CNN’s Marshall Cohen: “Mueller’s style deprived Democrats the made-for-TV moments they hoped to create, possibly to move the needle on impeachment.”

CNN’s Jake Tapper: “There were also times when it seemed like he was unfamiliar with parts of the investigation like he didn’t seem familiar with the name GPS”

CNN Commentator Alice Stewart: “What a nightmare Robert Mueller’s testimony has been for Congressional Democrats and their dreams of impeachment momentum. In his much-anticipated bombshell performance, Mueller bombed. Aside from difficult to watch testimony, there has been no new information and no elaboration on the 448-page report.”

The Federalist’s David Harsanyi: “If Democrats believed that Robert Mueller would provide them with additional ammunition for an impeachment inquiry, they made an extraordinary miscalculation.”

Fox News’ Laura Ingraham: “Here’s some advice.  Don’t build a big hearing around a lawyer who told you he didn’t want to be there.”

Fox News Contributor Sara Carter: “Dems disappoint with #Mueller show...while Bob Ducks and Weaves”

Former Sen. Claire McCaskill (D-MO): “I think the Democrats have to be disappointed that he didn’t more vigorously defend his process and the team.”

Harvard Law School Professor Laurence Tribe: “Much as I hate to say it, this morning’s hearing was a disaster.”

MSNBC’s Jeremy Bash: “He kind of sucked the life out of the report.”

MSNBC’s Ari Melber: “[Mueller] did not build on a case for impeachment the way some House Democrats hoped”

NBC News’ Jonathan Allen: “WOW: Big reversal. Ratcliffe undercuts Lieu, gets Mueller to go back on OLC memo testimony.”

NBC News’ Richard Engel: “Painful to watch Mueller testimony.  So few answers.  So many unanswered questions. No flow. Hard to understand the larger issues. Confusing, even if you are deeply steeped in the case.”

NBC News’ Chuck Todd: “On optics, this was a disaster.”

New Yorker’s Susan Glasser: “Sometimes the book actually is better than the movie. #MuellerReport”

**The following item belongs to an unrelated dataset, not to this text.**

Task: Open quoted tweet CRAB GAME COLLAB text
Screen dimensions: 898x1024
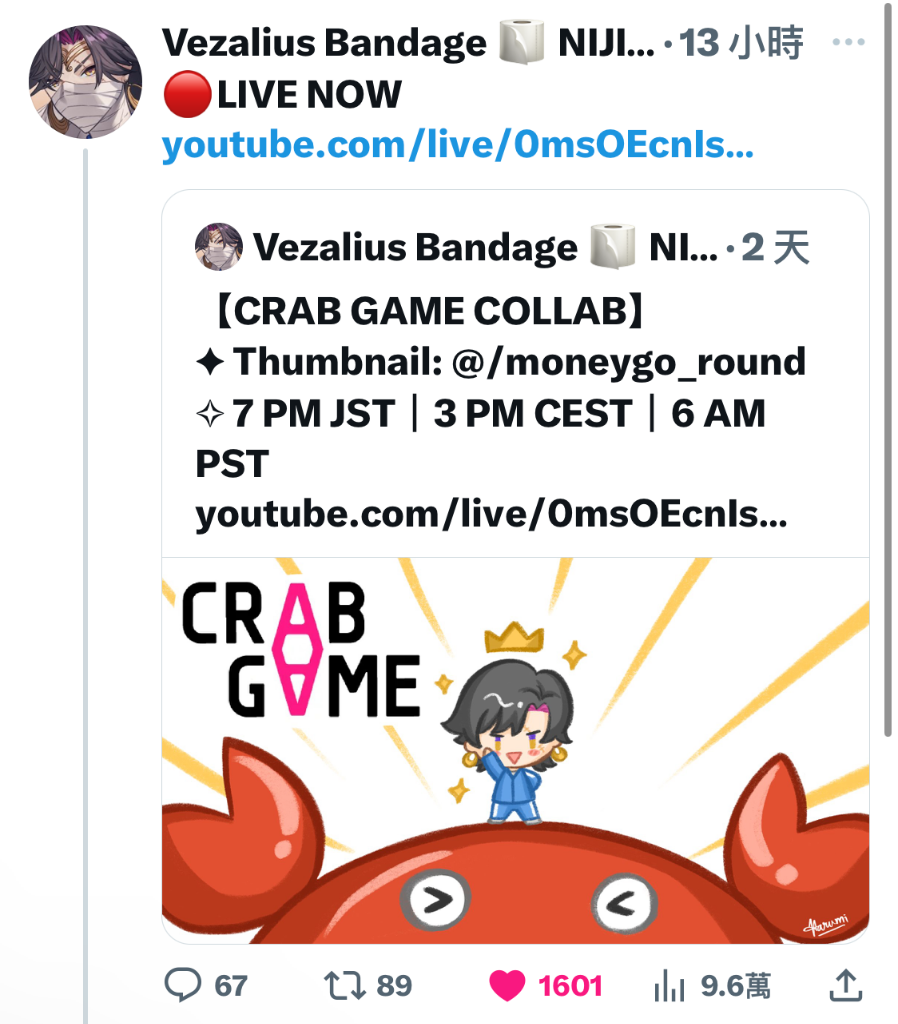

New York Post Editorial Board: “By all accounts, House Judiciary Committee Chairman Jerry Nadler hoped that dragging in former special counsel Bob Mueller for a hearing would jump-start his drive to get going on impeachment. Oops: It was a total waste of time.”

One America News Network’s Liz Wheeler: “No collusion, no conspiracy, no proof of obstruction. Oh wait... we already knew this. Big winner in today’s hearings was @realDonaldTrump.”

Politico’s John Bresnahan: “Getting worse as hearing goes on, similar to morning session”

Politico’s Blake Hounshell: “[I]t’s pretty clear that today’s hearings haven’t been the televised Mueller report that many on the left were hoping it would be.”

Politico’s Blake Hounshell: “One has to wonder, too, where Democrats go from here.”

Politico Playbook Headline: “Mueller gives impeachment crowd little to work with”

Radio Host Hugh Hewitt: “SC Mueller just walked back everything Democrat’s thought he had given them this morning even though it was the thinnest gruel to begin with.”

Yahoo News’ Michael Isikoff: “Mueller seems increasingly befuddled.”

Washington Examiner’s Keith Koffler: “Democrats inviting Mueller to testify is working out about as well as the prosecution asking O.J. to try on the glove.”

The Washington Post’s Aaron Blake: “Mueller corrects his exchange with Lieu. It’s not what Democrats wanted it to be.”